Dr. Karlen Lyons-Ruth

Karlen Lyons-Ruth, PhD
Professor of Psychology
Harvard Medical School
Director, CHA Family Studies Lab

Address:

Cambridge Hospital
1493 Cambridge Street
Cambridge, MA 02139

Email:  klruth@hms.harvard.edu
Phone:  (617) 547-3116
Fax:  (617) 503-8470

Dr. Lyons-Ruth is Professor of Psychology at Harvard Medical School, a clinical supervisor for the Cambridge Health Alliance Psychology and Psychiatry training programs, and a faculty member for the Child Psychiatry Core Seminar for MGH/McLean, Children’s Hospital, and Cambridge Health Alliance fellows. She was a Summa Cum Laude graduate of Duke University and received her PhD in Developmental Psychology from Harvard University. She also completed a clinical internship at McLean Hospital and a post-doctoral research fellowship in the Department of Child Psychiatry, Boston University School of Medicine.

Following her training, her research has focused on the assessment of attachment relationships in high-risk environments over the infancy, childhood, and adolescent periods, as well as the influence of early caregiving risk factors on infant stress regulation and brain development. Her work has been supported by the National Institute of Mental Health, the National Institute of Child Health and Human Development, the Smith-Richardson Foundation, the Borderline Foundation, the Mailman Foundation, the Commonwealth Fund, the Mental Wellness Foundation, and a Harvard Catalyst Grant.
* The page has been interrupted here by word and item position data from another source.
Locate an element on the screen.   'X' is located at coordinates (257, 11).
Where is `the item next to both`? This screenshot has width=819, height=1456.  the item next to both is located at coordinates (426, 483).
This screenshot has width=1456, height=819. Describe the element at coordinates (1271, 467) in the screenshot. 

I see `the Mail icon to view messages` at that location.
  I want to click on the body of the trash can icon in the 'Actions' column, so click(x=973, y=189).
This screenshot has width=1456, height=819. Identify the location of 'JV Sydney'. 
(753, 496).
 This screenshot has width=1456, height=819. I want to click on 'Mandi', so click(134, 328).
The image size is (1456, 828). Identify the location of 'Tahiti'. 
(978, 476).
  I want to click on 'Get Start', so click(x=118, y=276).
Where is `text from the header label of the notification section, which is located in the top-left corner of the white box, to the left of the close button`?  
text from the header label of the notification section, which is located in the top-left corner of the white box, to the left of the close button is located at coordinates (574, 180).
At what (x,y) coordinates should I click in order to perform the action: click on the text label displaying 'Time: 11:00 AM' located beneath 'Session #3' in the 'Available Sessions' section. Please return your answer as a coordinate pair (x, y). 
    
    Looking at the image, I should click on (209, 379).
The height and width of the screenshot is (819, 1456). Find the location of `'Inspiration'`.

Several attachment-focused assessments developed in her lab are now being disseminated internationally, including the AMBIANCE scales for atypical parent-infant interaction and the RISE scale for infant indiscriminate behavior. She is a Fellow of the American Psychological Association and a former Fellow of the Radcliffe Institute, Harvard University, and has served on the Boards of the World Association for Infant Mental Health and the Massachusetts Association for Infant Mental Health. She has also served on the editorial boards of Child Development, Developmental Psychology, the Infant Mental Health Journal, and Attachment and Human Development. She is the author of more than 150 articles and book chapters on infant disorganized attachment, infant brain development, maternal depression, and predictors of impulsive self-damaging behavior in adolescence. Under current NICHD funding, her lab is assessing the intergenerational effects of maternal childhood maltreatment on infant stress neurobiology during the first two years of life.